Exercise data »
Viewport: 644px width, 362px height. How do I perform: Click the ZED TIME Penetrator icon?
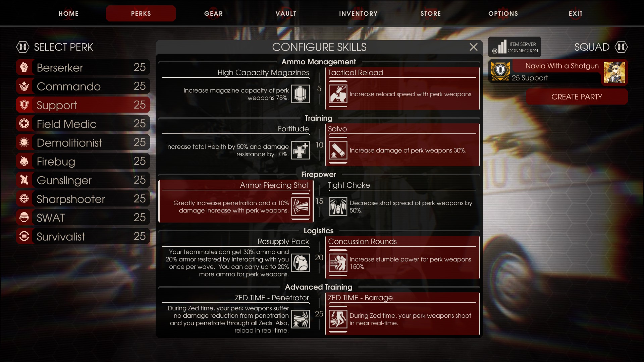300,319
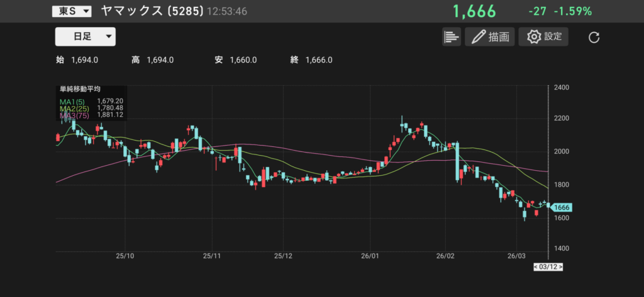Click the ヤマックス (5285) stock name
Viewport: 644px width, 297px height.
pos(152,11)
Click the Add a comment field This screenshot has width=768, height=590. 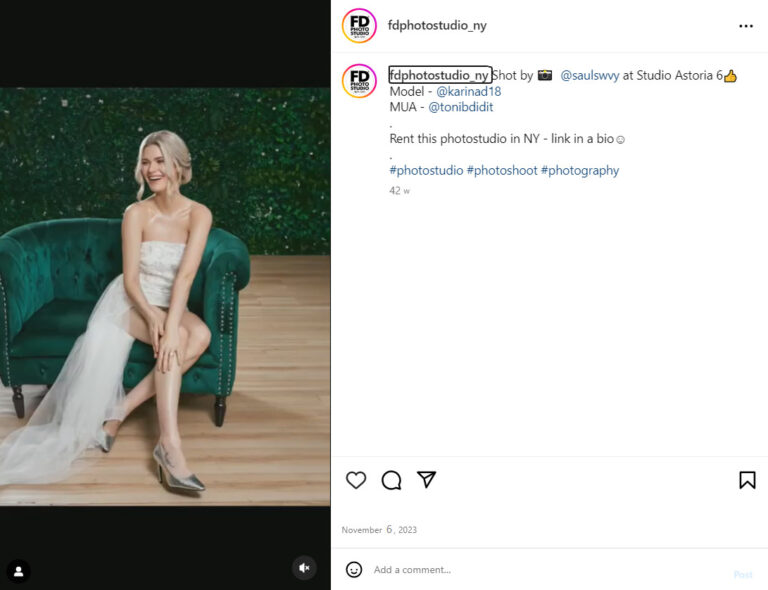(540, 570)
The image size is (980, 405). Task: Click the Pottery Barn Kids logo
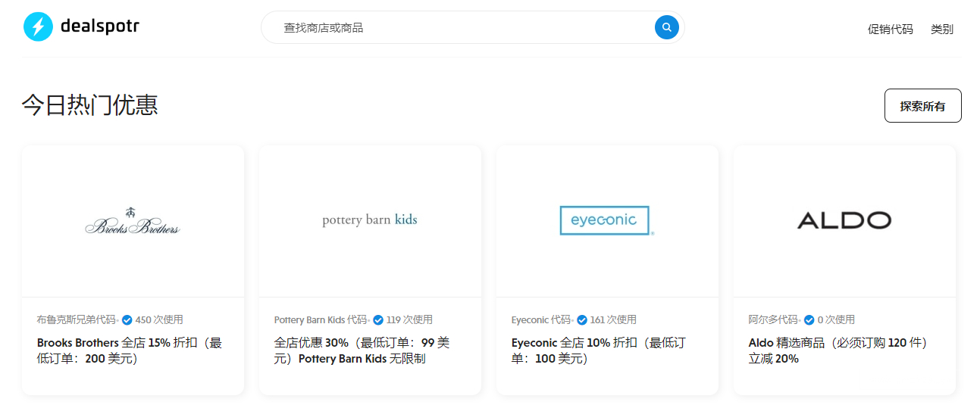(370, 220)
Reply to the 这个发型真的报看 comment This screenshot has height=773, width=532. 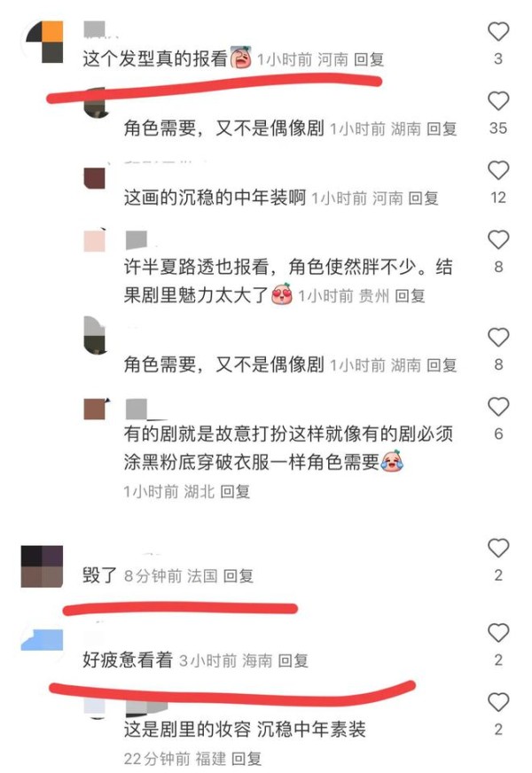click(369, 59)
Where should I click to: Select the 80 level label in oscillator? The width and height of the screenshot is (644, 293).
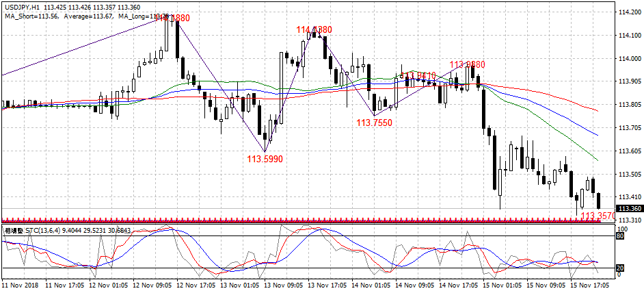[621, 236]
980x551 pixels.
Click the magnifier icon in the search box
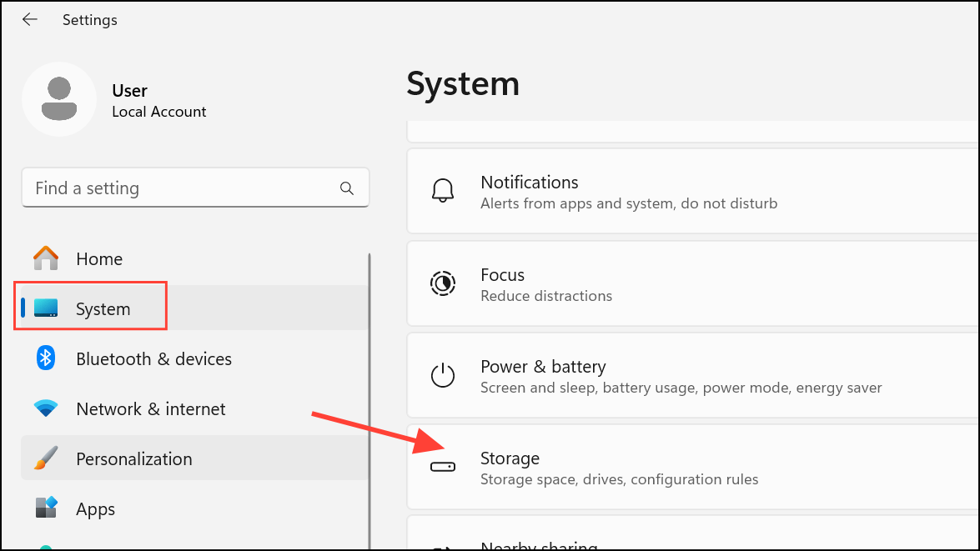coord(347,188)

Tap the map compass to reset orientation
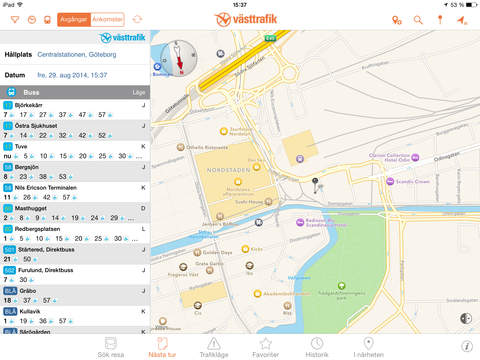tap(179, 59)
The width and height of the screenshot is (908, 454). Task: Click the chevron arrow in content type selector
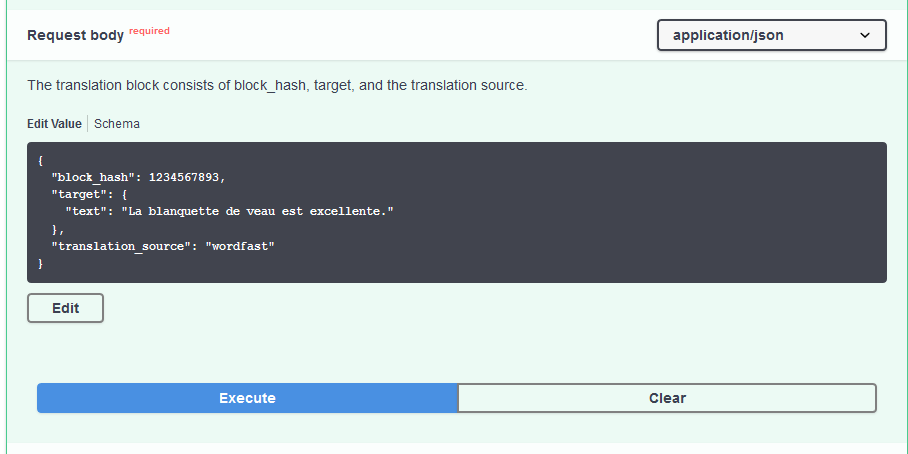pyautogui.click(x=865, y=35)
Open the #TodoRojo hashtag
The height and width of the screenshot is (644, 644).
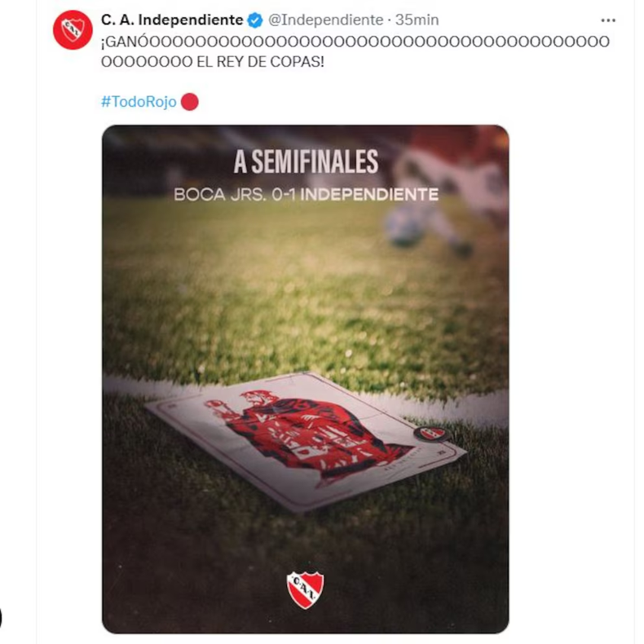[139, 101]
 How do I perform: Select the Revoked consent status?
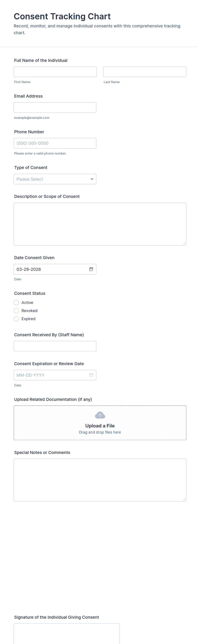[16, 311]
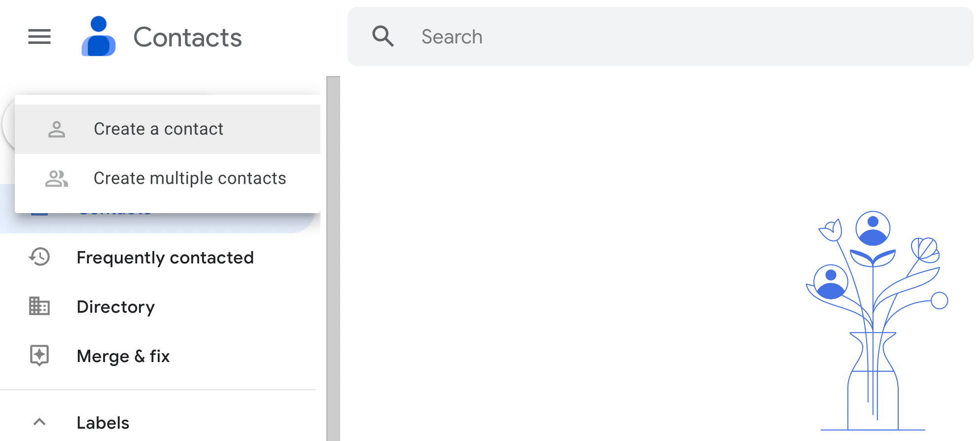
Task: Go to the Directory page
Action: pos(116,307)
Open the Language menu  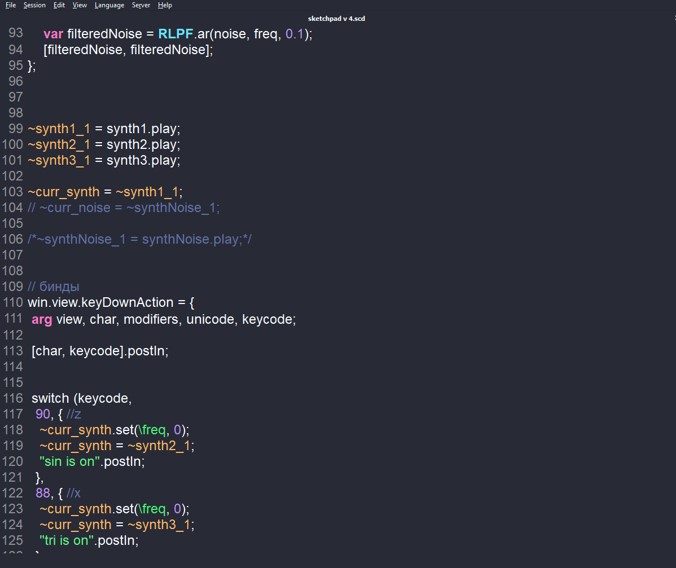(109, 5)
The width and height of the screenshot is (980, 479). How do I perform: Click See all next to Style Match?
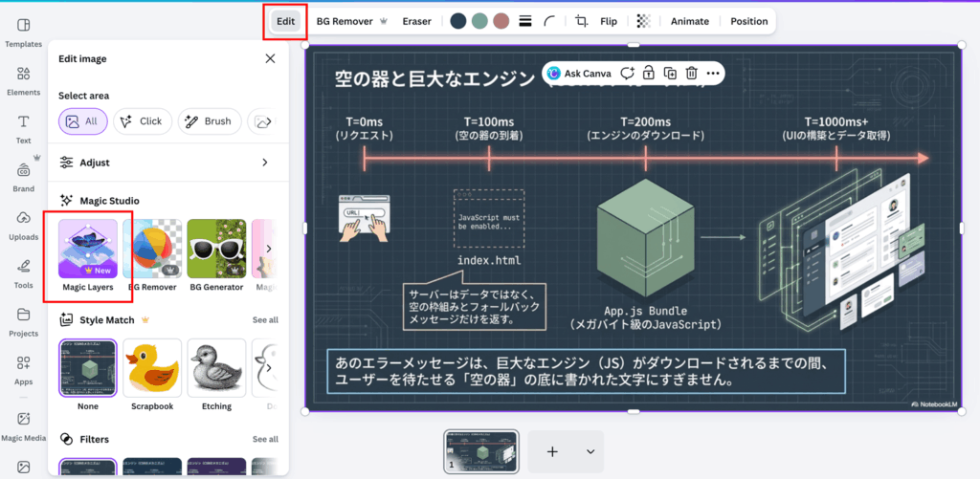pyautogui.click(x=265, y=320)
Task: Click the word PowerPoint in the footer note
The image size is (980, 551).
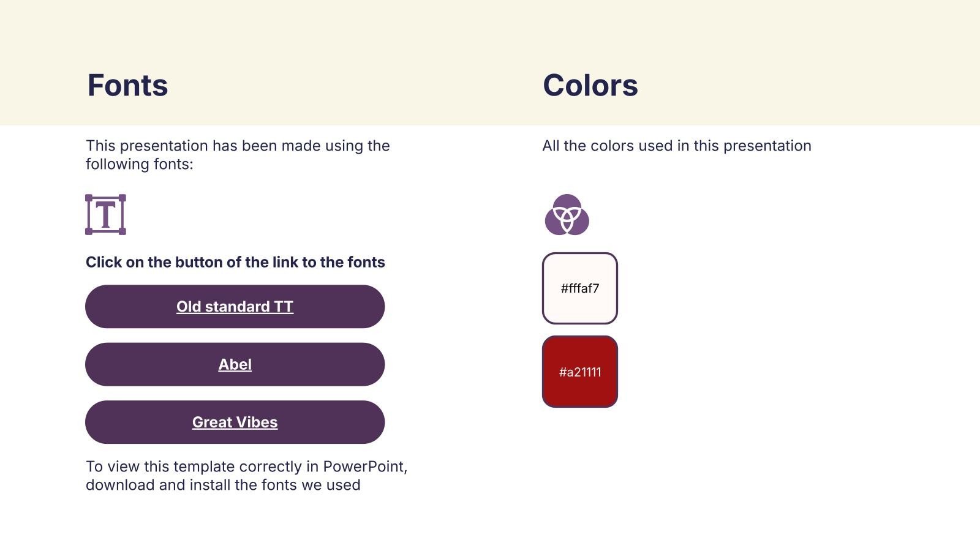Action: [364, 467]
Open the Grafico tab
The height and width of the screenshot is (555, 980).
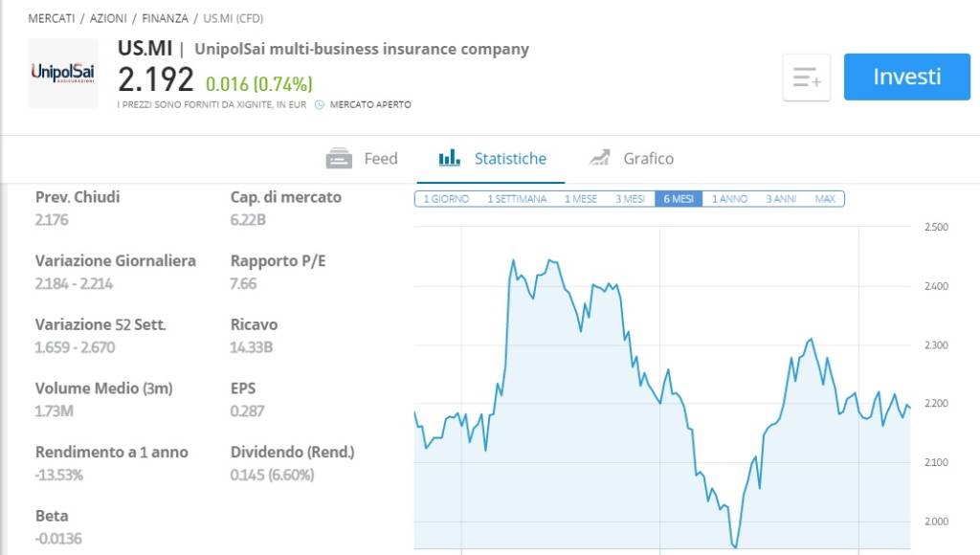click(632, 158)
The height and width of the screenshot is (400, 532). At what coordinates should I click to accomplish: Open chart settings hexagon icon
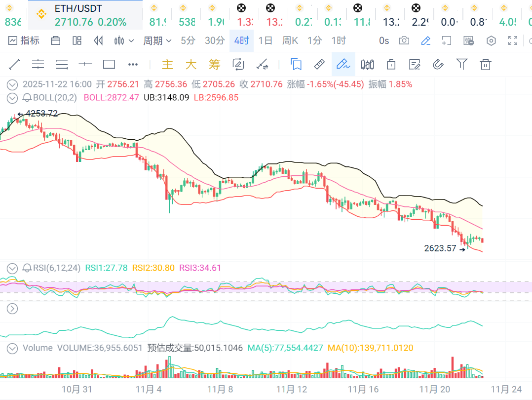point(491,40)
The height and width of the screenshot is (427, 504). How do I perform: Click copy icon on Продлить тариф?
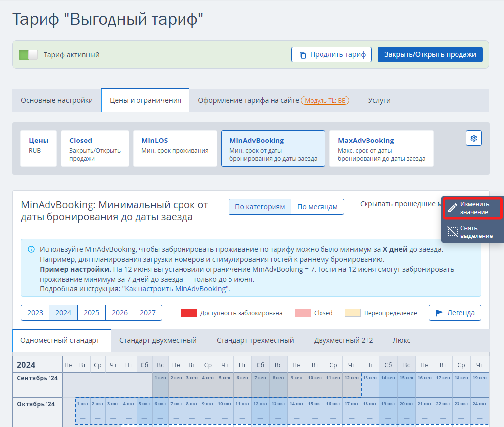point(303,55)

Problem » Copy the lines above exactly, starting with the line that contains "980x551 pixels." and ending with the line that contains "Open the #TodoRojo hashtag", and leave out any pictures.

Exercise solution »
980x551 pixels.
Click the magnifier icon in the search box
coord(347,188)

Tap the map compass to reset orientation
tap(179, 59)
The width and height of the screenshot is (908, 454). Task: Click the chevron arrow in content type selector
pyautogui.click(x=865, y=35)
Open the #TodoRojo hashtag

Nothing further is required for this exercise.